-- Opening Marker --
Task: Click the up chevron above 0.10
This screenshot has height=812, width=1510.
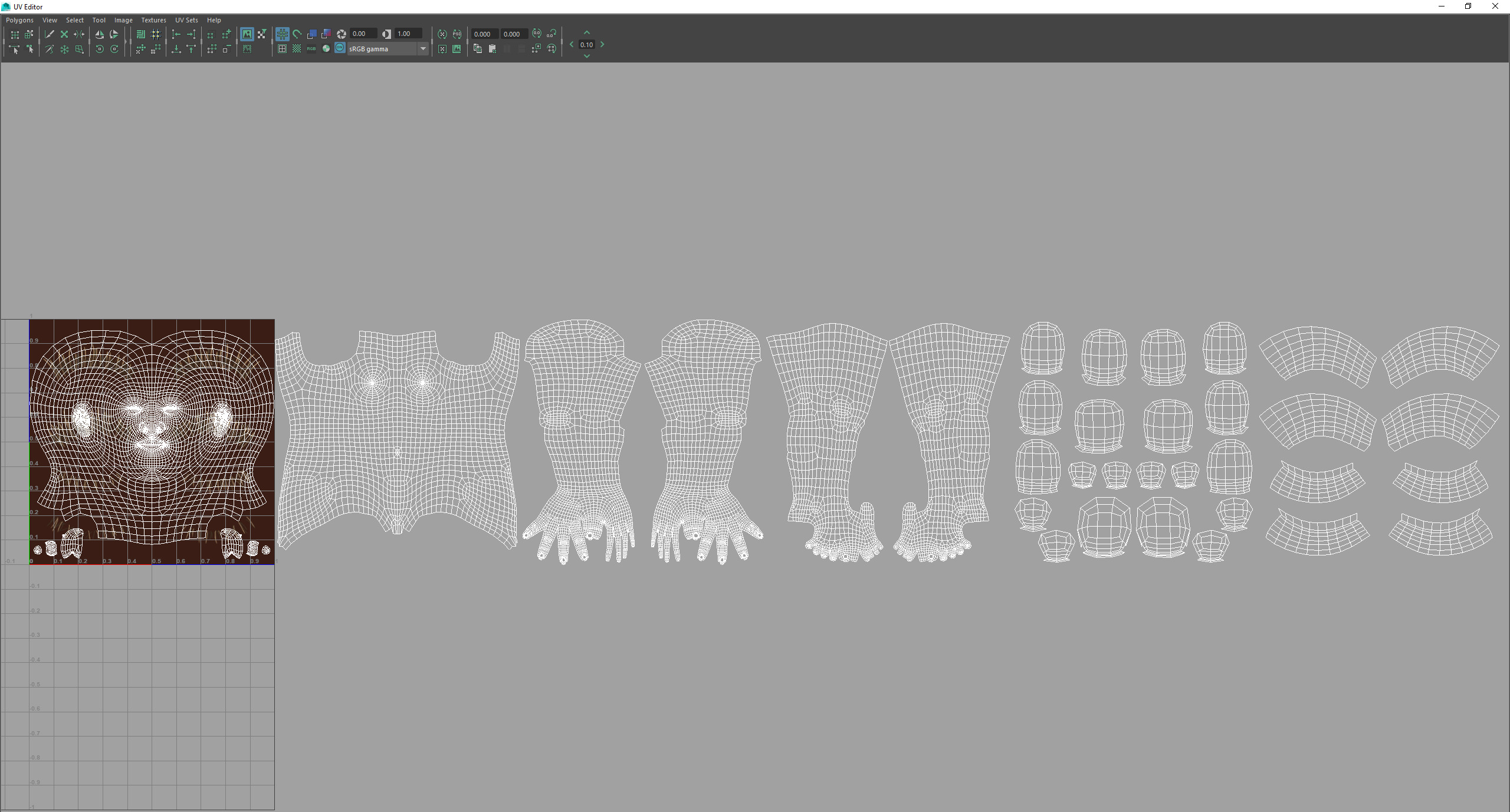Action: pos(586,33)
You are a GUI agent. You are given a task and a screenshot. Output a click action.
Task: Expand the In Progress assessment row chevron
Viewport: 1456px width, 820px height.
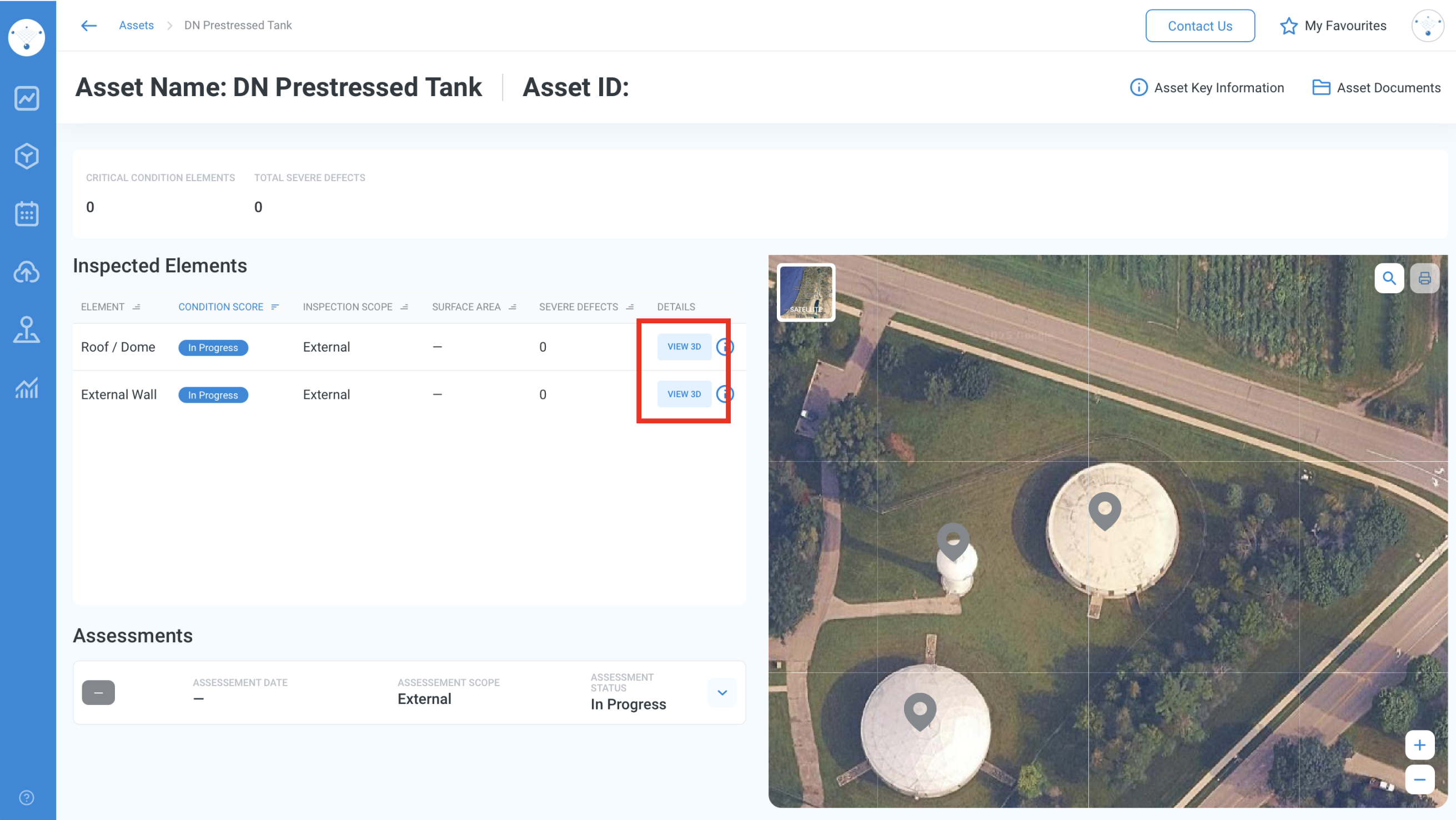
-- Closing Marker --
Task requirements: Pictures don't belong in the copy. Retype exactly the lines from the one with "This screenshot has height=812, width=1510." through the last line of the records.

Result:
This screenshot has height=812, width=1510.
Action: pos(586,33)
You are a GUI agent. You are given a task and a screenshot. Output a click action.
Task: Expand the In Progress assessment row chevron
Viewport: 1456px width, 820px height.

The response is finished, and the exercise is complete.